Requião não quis indicar superintendente da Agricultura no Paraná, diz ex-ministra

A senadora Kátia Abreu (PMDB-TO), ministra da Agricultura no governo Dilma, deverá usar a tribuna nesta terça-feira (21) para confirmar a influência do ministro da Justiça Osmar Serraglio (PMDB-PR) na ‘Carne Fraca’. Além disso, a parlamentar também deverá repetir que o correlegionário e colega de Senado Roberto Requião (PMDB-PR) rejeitou a indicação de superintendente na pasta.

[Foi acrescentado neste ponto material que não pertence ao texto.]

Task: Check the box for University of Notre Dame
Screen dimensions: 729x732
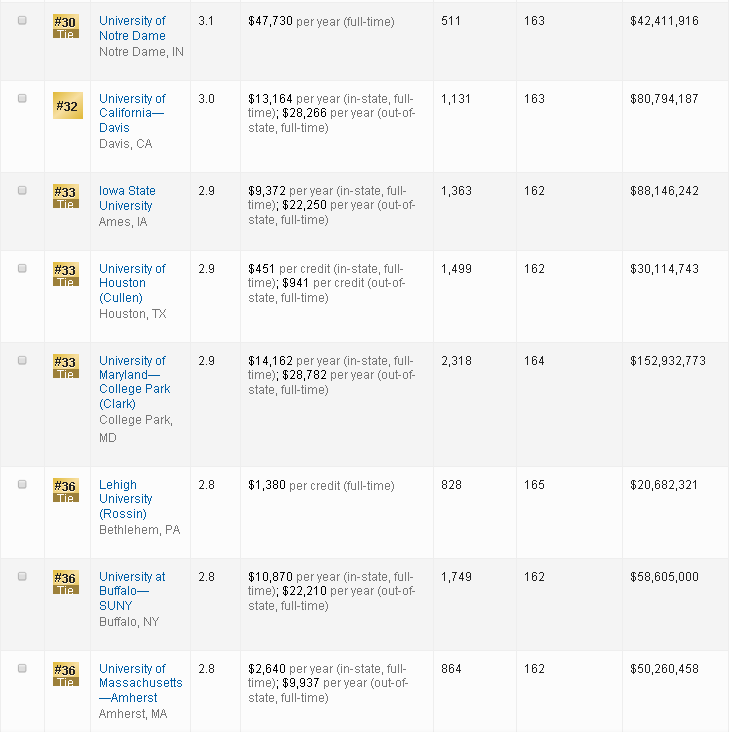Action: coord(23,21)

A ex-ministra afirma que “convidou” Requião para indicar uma pessoa para comandar a superintedência do Paraná. No entanto, recorda Kátia, Requião não quis saber de apadrinhar ninguém para o cargo.

Por outro lado, Kátia Abreu relata que o agora deputado licenciado Osmar Serraglio, ministro da Justiça de Michel Temer, pressionou pela permanência do servidor Gil Bueno de Magalhães no estratégico cargo.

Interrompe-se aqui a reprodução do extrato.